Nueve meses después...


I Laura...


Espero lo aclaremos definitivamente, este rayo de sol benévolo golpeándome el rostro exaspera mi paciencia. ¿Dime cuál es el problema? ¡Termina con ese maldito silencio alargado que estrangula el ambiente! ¿Qué fue lo que realmente sucedió? ¿Por qué todo tiene que tornarse tan ridículamente grave? Podría decir que el zumbido de una mosca ha surcado el límite de resistencia de mis insignificantes oídos humanos, como uno de los cerdos de Yourcenar, traigo la boca repleta de palabras, deberé sentenciarlo de una buena última vez.
Nunca seremos más de lo que somos, tampoco volveremos a ser como fuimos, sólo os puedo asegurar una cosa: la sarma nos persigue por cada paso que damos en este laberinto de ilusiones, es como si fuésemos parte de ella, nos recuerda lo que fuimos y lo que seremos; escapar de su seno sería negar nuestros orígenes. Ése es el verdadero laberinto que significa nuestro andar. No logramos concebir un logos que se resista a morir heroicamente en un tratado resolutorio, y si llego a cometer un error gramatical u ortográfico me devorarán estos desmesurados lectores; entonces, delirantes, objetivos, conceptualizamos y epistemologizamos nuestras existencias, como el pícaro sacerdote profesor de epistemología, como si fuésemos algo más que un esfuerzo que se agota. Cada vez somos más metódicos y menos humanos. Cada vez más razonablemente estúpidos. Magnánimo legado de la Ilustración.

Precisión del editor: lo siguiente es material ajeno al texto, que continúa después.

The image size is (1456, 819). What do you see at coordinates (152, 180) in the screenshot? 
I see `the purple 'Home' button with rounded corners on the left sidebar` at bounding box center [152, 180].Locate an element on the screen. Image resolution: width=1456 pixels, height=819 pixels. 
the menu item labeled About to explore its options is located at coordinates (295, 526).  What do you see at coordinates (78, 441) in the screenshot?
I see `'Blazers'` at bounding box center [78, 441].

Hoy he sentido la muerte y el respirar pausado de mi nariz entonando la misma sinfonía. ¿Y toda la vida no será una muerte oculta? ¡El triunfo de Osiris sobre las catacumbas solares! ¿Y el respirar pausado de mi nariz y los latidos del corazón, no serán los tambores de la muerte avisando su llegada? Siento una presencia extraña que responde a mi nombre y susurra en mi cerebro el tuyo: la u ra.

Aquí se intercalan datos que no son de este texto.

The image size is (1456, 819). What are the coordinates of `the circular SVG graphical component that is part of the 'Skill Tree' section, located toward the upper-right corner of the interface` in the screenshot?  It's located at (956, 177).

Estamos destinados a ser unos chambones:

— ¡Dílo de una puta vez! ¿Me amas, maldita sea? ¿Crees que no lo sabes? ¡Basura! ¡Vé al grano… sí, al grano! ¿Terminamos? — La voz terminó hundida en el estómago.
— ¡Démonos un tiempo para extrañarnos y un espacio para desearnos!

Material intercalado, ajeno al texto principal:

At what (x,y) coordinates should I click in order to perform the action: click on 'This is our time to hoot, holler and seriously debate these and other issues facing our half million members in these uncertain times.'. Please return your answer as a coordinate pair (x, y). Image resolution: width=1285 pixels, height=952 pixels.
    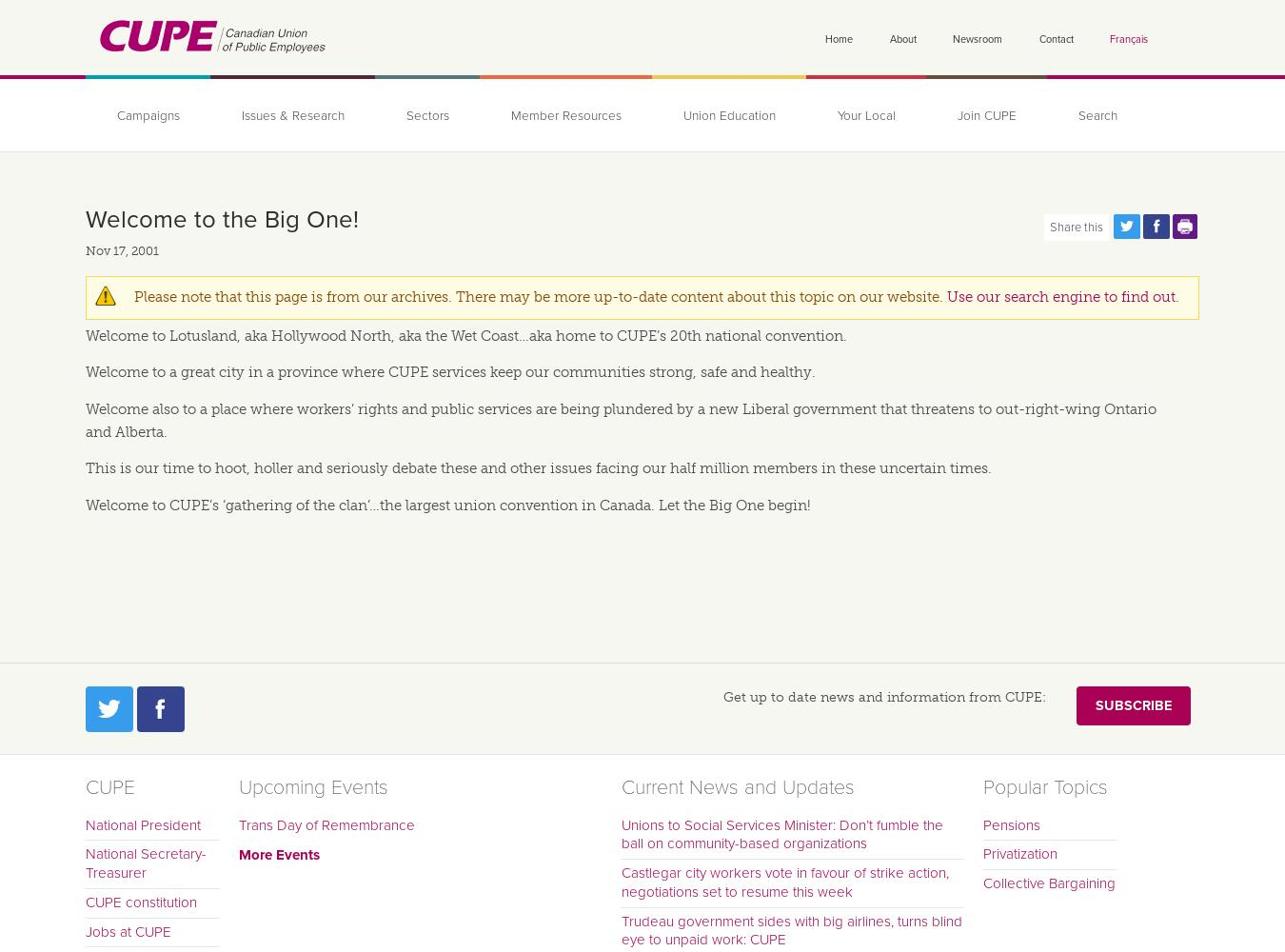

Eso era, maldita sea, un tiempo y un espacio. Un abismo, angustia, una estatua, un dolor. Dónde quedó lo adorable de las relaciones amorosas. El cerdo ha desocupado su boca y el zumbido que produce la mosca se ha transformado en el zumbido de un tren que no volverá a pasar. En la deformación del ensueño tus palabras se hacen trizas. Acaso, ¿sólo hay una ruta que me lleve a la destrucción? Puedes irte directo al noveno círculo del infierno junto con Belcebú, que hasta ese tenebroso lugar donde las llamas incendian los corazones, y las nubes caídas del paraíso envueltas en azufre velan los ojos de los hombres, iría a rescatarte. O a enterrarte de una vez. Qué más da, el amor y el odio son una misma envilecedora pasión. La síntesis hegeliana sería el resultado de dos reflejos de una misma sombra que se diluye en las paredes de un callejón. Al diablo con tus insignificantes deseos. Al diablo con la dialéctica. Al diablo con el dios alemán Hegel.
Hasta el fatídico momento de nuestra separación una verdad envuelta en millones de mentiras de amor y besos de pasión se reveló ante mí, sombra ígnea de rostro indiferente: algún día habíamos empezado una triste relación. Qué estúpidas son las relaciones amorosas enmarcadas en el tiempo. Qué vacías son las horas que contamos. Hasta ese día logré sentir que tu cuerpo era ajeno al mío, que tus poros apenas respiraban, éramos dos cadáveres envueltos en una misma absurda vitalidad. ¿Vitalidad? Supe ese día que la vida nace y muere sin importar si se reproduce, y que la respiración no es virtud del viviente: es una anomalía que generalmente no sentimos. Creí en la eternidad y olvidé la libertad, confundí la luna con un sol espléndido, presencié el vértigo de la no presencia en el espacio... Las flores también mueren por excesos de agua y de sol.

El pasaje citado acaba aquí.